# Task prompt:
Give back, word for word, the line that contains "The width and height of the screenshot is (1220, 747)." and every line that follows it in the data below.

____________________

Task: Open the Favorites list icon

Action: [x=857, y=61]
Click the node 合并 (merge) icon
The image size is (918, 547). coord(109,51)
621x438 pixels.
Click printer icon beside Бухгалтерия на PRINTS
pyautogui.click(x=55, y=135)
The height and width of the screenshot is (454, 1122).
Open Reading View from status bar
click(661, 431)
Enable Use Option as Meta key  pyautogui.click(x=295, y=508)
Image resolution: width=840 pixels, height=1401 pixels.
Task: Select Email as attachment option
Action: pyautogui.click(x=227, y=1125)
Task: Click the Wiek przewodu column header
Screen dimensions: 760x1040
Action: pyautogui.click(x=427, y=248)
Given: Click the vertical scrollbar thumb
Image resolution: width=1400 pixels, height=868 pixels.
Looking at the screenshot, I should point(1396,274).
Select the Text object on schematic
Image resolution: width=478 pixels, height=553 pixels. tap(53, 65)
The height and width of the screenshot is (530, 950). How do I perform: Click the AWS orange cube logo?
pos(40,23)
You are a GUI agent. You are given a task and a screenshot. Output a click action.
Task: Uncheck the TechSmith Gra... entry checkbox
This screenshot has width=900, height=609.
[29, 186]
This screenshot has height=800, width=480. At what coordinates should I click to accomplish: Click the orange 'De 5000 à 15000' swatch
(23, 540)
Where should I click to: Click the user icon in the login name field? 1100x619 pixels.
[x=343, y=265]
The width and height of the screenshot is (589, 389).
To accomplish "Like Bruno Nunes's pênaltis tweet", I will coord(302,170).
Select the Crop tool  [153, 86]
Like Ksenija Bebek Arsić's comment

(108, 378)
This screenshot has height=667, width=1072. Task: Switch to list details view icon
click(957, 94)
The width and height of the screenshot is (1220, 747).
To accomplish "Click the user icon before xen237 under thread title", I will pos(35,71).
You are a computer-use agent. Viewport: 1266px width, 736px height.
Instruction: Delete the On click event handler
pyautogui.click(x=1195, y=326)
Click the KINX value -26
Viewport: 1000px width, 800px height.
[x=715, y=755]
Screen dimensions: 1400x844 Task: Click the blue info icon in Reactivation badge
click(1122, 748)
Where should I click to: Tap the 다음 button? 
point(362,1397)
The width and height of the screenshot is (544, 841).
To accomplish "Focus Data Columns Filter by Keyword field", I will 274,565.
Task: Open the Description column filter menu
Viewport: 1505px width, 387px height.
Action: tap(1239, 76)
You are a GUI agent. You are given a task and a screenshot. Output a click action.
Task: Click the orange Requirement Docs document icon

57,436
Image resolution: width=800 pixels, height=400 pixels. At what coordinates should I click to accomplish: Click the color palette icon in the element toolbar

____________________

# The completed task:
The width and height of the screenshot is (1220, 747).
To accomplish "Click the user icon before xen237 under thread title", I will pos(35,71).
You are a computer-use agent. Viewport: 1266px width, 736px height.
Instruction: Delete the On click event handler
pyautogui.click(x=1195, y=326)
Click the KINX value -26
Viewport: 1000px width, 800px height.
[x=715, y=755]
Screen dimensions: 1400x844 Task: Click the blue info icon in Reactivation badge
click(1122, 748)
Where should I click to: Tap the 다음 button? 
point(362,1397)
The width and height of the screenshot is (544, 841).
To accomplish "Focus Data Columns Filter by Keyword field", I will 274,565.
Task: Open the Description column filter menu
Viewport: 1505px width, 387px height.
Action: tap(1239, 76)
You are a GUI agent. You are given a task and a screenshot. Output a click action.
Task: Click the orange Requirement Docs document icon

57,436
Image resolution: width=800 pixels, height=400 pixels. At what coordinates should I click to accomplish: Click the color palette icon in the element toolbar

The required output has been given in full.